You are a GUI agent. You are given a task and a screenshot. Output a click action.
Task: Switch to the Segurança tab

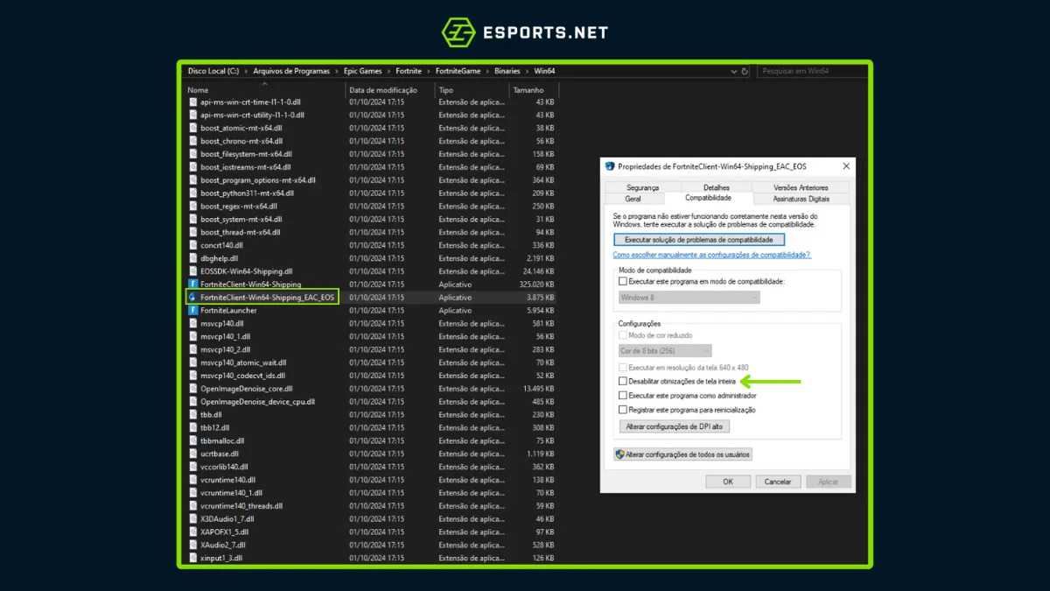pyautogui.click(x=642, y=187)
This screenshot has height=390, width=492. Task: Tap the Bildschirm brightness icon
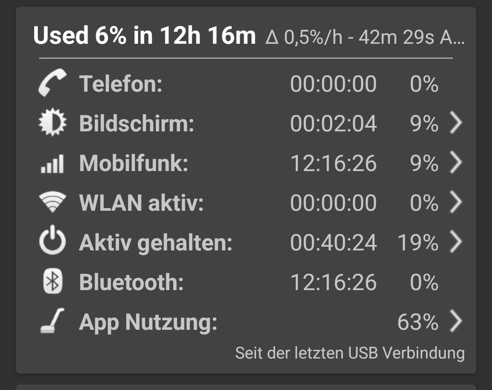52,123
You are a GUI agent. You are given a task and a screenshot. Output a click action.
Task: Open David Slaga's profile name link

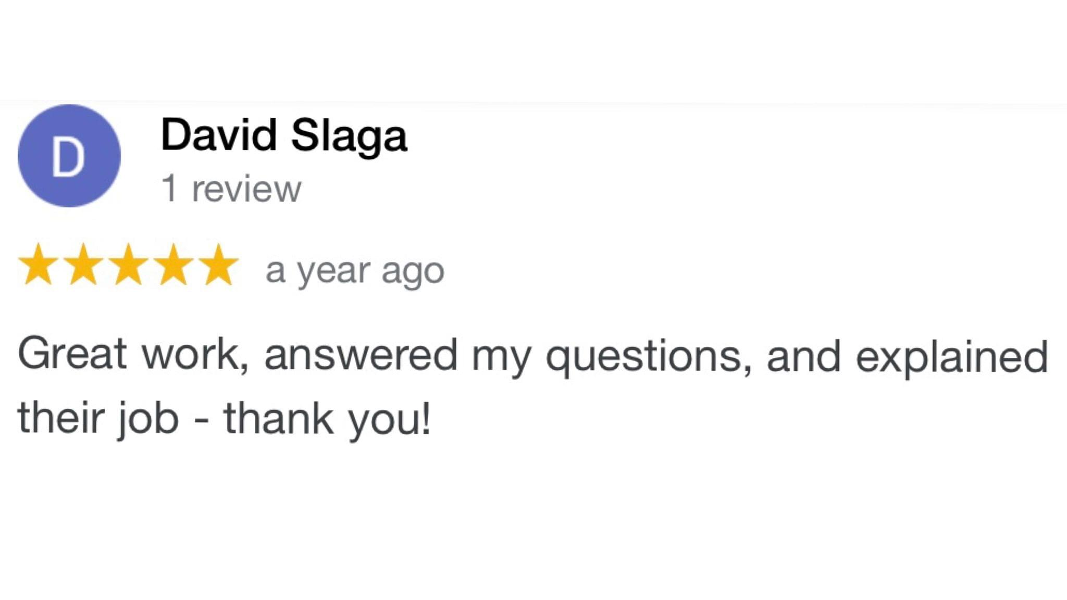284,135
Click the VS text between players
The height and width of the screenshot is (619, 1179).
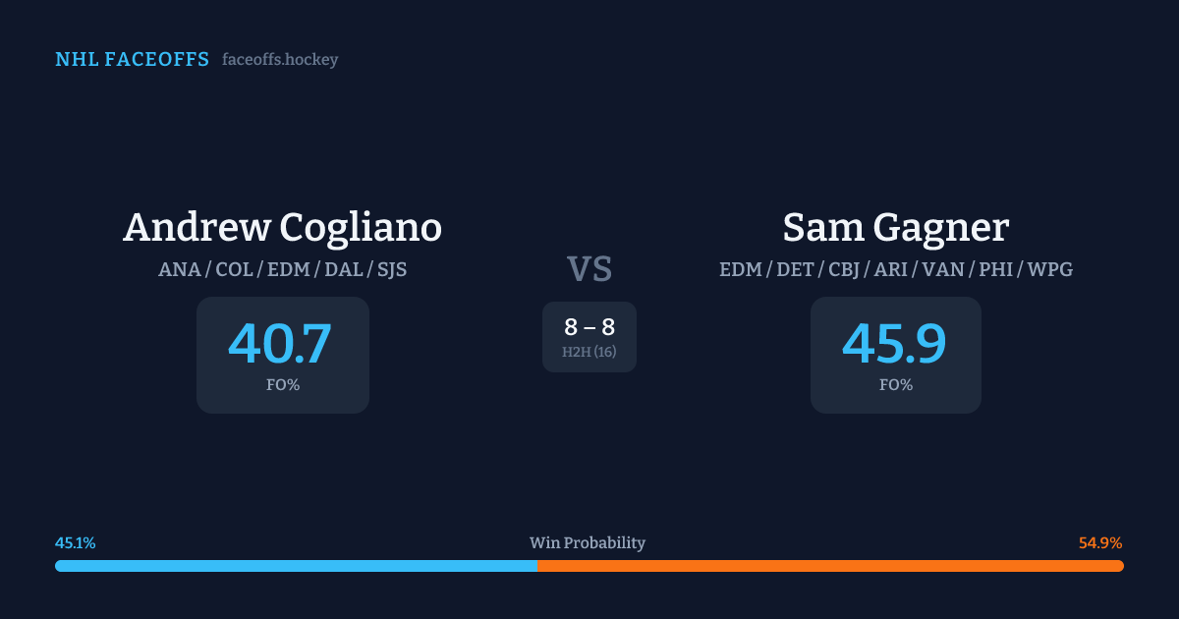coord(590,269)
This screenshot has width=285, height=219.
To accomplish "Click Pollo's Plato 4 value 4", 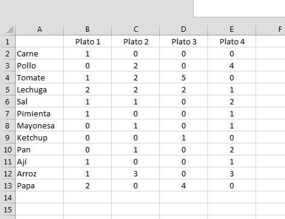I will point(232,65).
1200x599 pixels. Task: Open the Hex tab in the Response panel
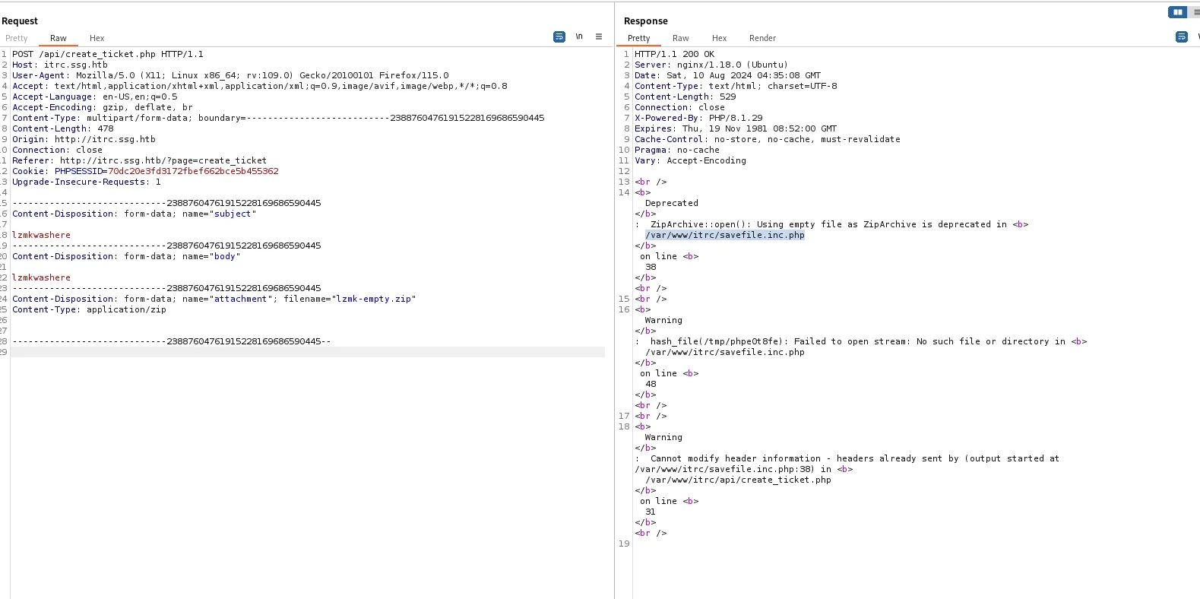[x=719, y=38]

***

#### EXERCISE DETAILS
Pictures are not part of the copy. Reproduce the lines from the one with "1200x599 pixels. Task: Open" through the end of the listing above.

#### RESPONSE BELOW
1200x599 pixels. Task: Open the Hex tab in the Response panel
[x=719, y=38]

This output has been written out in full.